**Assigned task**: Keep only the lines from the start of the data through the line containing "Comida (557, 2355)", and output them exactly.

**Input records**:
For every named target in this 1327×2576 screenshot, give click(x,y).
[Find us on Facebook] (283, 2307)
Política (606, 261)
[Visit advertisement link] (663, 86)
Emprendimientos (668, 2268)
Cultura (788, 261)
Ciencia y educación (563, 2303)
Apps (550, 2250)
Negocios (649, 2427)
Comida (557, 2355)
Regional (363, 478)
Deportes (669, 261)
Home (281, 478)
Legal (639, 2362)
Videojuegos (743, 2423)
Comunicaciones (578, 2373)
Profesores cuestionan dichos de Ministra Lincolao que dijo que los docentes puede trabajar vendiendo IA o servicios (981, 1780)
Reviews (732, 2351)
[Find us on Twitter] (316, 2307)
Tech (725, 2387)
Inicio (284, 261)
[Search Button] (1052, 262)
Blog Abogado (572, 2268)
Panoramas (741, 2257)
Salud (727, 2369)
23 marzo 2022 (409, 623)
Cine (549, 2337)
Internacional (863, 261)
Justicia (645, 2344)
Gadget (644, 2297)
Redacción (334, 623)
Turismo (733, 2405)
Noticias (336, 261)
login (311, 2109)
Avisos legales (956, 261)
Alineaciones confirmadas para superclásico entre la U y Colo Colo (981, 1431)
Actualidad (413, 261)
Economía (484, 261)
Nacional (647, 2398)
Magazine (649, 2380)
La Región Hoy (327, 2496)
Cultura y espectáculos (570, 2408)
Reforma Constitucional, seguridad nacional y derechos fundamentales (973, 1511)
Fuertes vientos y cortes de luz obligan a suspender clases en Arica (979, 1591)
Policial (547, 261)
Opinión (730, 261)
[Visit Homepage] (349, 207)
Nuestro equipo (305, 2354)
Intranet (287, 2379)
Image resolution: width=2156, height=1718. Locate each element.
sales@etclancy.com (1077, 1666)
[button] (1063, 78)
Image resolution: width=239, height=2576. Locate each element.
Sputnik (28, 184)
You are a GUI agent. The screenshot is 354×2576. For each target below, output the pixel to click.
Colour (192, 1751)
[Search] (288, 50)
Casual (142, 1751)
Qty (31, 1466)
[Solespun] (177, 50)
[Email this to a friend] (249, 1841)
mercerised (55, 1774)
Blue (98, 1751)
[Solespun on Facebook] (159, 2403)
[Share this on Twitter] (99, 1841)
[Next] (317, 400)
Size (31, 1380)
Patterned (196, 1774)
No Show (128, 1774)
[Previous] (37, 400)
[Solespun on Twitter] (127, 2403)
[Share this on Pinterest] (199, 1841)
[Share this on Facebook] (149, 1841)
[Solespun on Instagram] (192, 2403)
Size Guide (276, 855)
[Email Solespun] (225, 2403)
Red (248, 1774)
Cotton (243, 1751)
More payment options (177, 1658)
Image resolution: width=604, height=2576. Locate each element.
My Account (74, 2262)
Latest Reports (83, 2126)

**Response area**:
For every named target in this 1327×2576 screenshot, give click(x,y).
[Find us on Facebook] (283, 2307)
Política (606, 261)
[Visit advertisement link] (663, 86)
Emprendimientos (668, 2268)
Cultura (788, 261)
Ciencia y educación (563, 2303)
Apps (550, 2250)
Negocios (649, 2427)
Comida (557, 2355)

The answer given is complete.